Thursday 14:00 14:30 EDT

What is a diagram, really?

Steven DeRose Docugami

One rationale sometimes offered for the use of XML to represent text documents is that text documents consist by nature of ordered hierarchies of content objects (OHCO). But XML is used with success for much more than text documents: math, music, vector graphics, and more. When XML is used for diagrams, does it fit their inner nature? What is the inner nature of a diagram? Could it be that it consists of objects whose type is determined by their content? Could it be that those objects can have a hierarchical organization? Could it be that even in a two-dimensional space they are ordered? Could diagrams be…ordered hierarchies of content objects?

Thursday 15:00 15:30 EDT

Syntax-From-Doc: A case study of powering IDE code completion From XML documentation

C. Edward Porter SAS

Syntax highlighting is a profoundly useful feature for developers. To make it work, you must produce a concise and accurate description of the syntax of your language. For a rich language with a long, organic history, this can be a significant challenge. SAS engaged in a multi-year project using multiple markup languages to produce a scalable, automated solution: building the syntax descriptions directly from the language documentation.

Thursday 16:00 16:30 EDT

Workflows for white hats: Challenges and potentials of declarative markup for systems security assurance

Wendell Piez

Declarative markup (not just XML but also its predecessors and near neighbors) has succeeded in many kinds of information management tasks. Most especially, it has proven to be broadly applicable in technical publishing. The needs of the Open Security Controls Assessment Language (OSCAL) do not appear, on the surface at least, to be similar to publishing.
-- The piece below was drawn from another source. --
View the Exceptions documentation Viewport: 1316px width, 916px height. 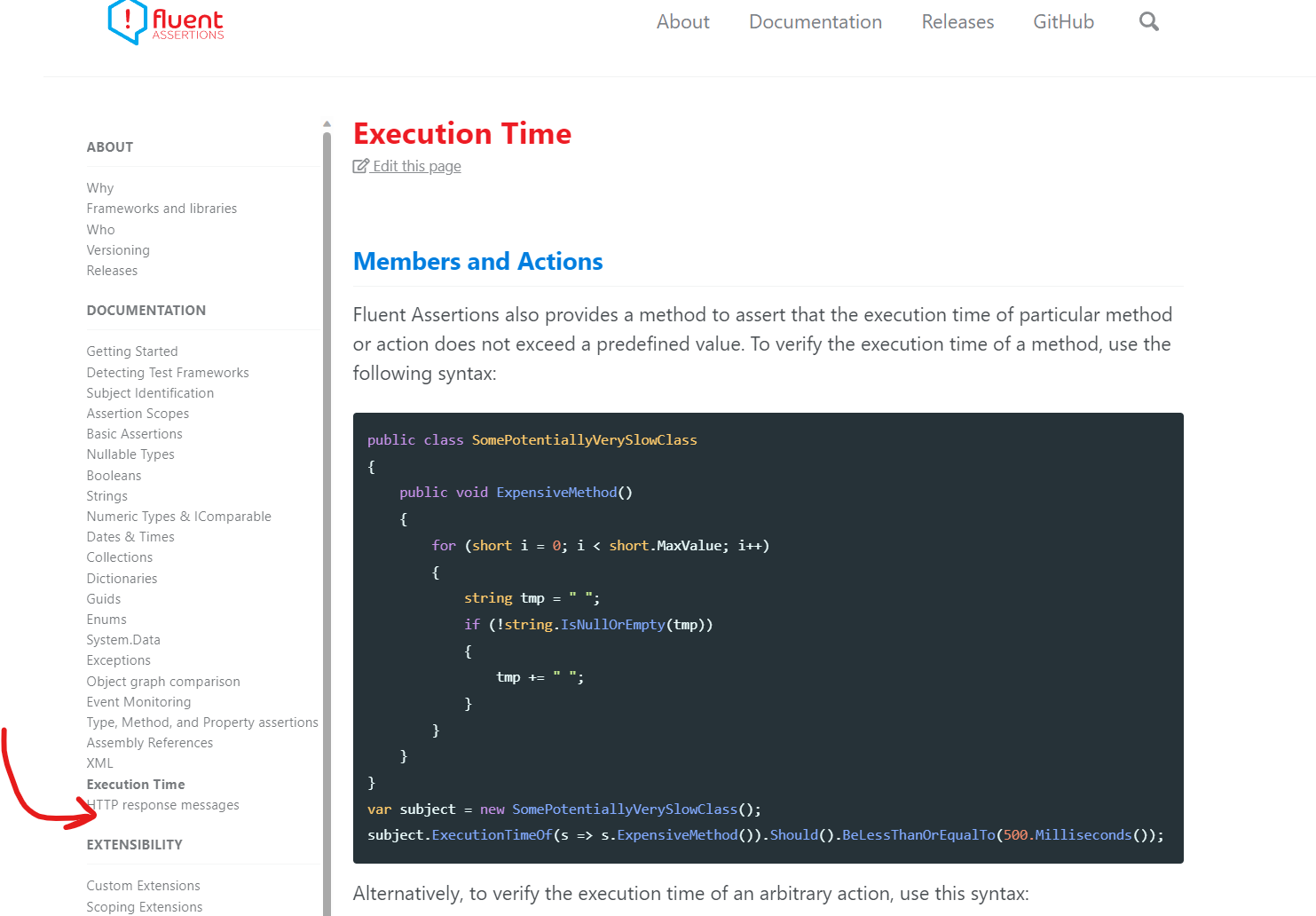(x=118, y=659)
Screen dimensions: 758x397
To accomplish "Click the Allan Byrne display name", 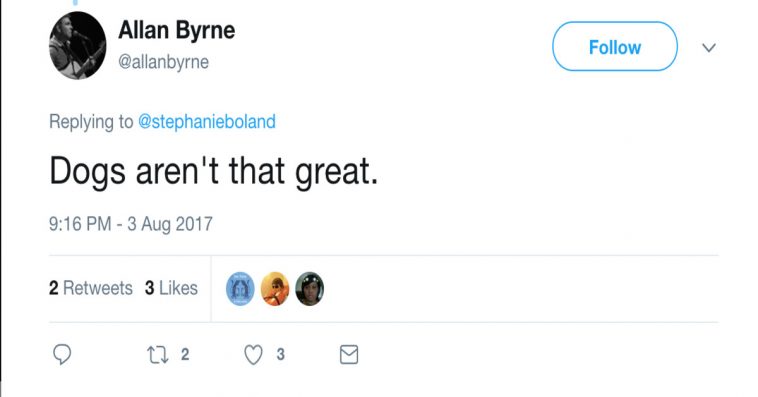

And yet, below the surface we find striking similarity. Declarative markup, perhaps, can get the job done by doing the job.

Friday, July 31, 2020

Friday 11:00 11:30 EDT

XML for art: A case study

Mary Holstege

Art, it has been argued, lives where there is complexity: between the boundaries of pure order and pure chaos. Generative art applies judicious amounts of randomness to the pure order of algorithmic logic to produce candidate works of art, which the artist selects from. The XML stack forms a palette for these works. Algorithms can be expressed in XSLT and XQuery, randomness can be introduced through simple and higher-order functions, and SVG can be the canvas. Along the way, common problems of annotation, knowledge management, and searching arise. Surprisingly, perhaps, so does issue of the separation of form and content.

Friday 12:00 12:30 EDT

Pipelined XSLT transformations

Ari Nordström

Sure, you can do almost anything in a monster, monolithic XSLT program. But you can make life much easier for yourself, and produce code that’s easier to maintain as well, if you break your process into steps and bind them together with XProc. Pipelining not only speeds and simplifies coding, it also aids debugging, testing, and even documentation. Even if you’re an experienced XSLT coder, it’s worth considering.

Friday 14:00 14:30 EDT

Asynchronous XSLT (LB)

Michael Kay Saxonica

Javascript, with its dependence on asynchronous interactions, would seem to be intrinsically in conflict with XSLT and its expectations, like reading in whole documents. Saxon-JS 1.0 attempted to work around this conflict with a specialized scheduling instruction added to XSLT. Saxon-JS 2.0 attempts to deal with asynchrony on both the server and the client and has gone further than 1.0. But the work on 2.0 development has given the developers a good opportunity to come up with ideas for a more ambitious solution in the future.

Friday 15:00 15:30 EDT

Fault tolerance, error tolerance, diversity tolerance

C. M. Sperberg-McQueen Black Mesa Technologies LLC

How to react when things are not as we expect them to be.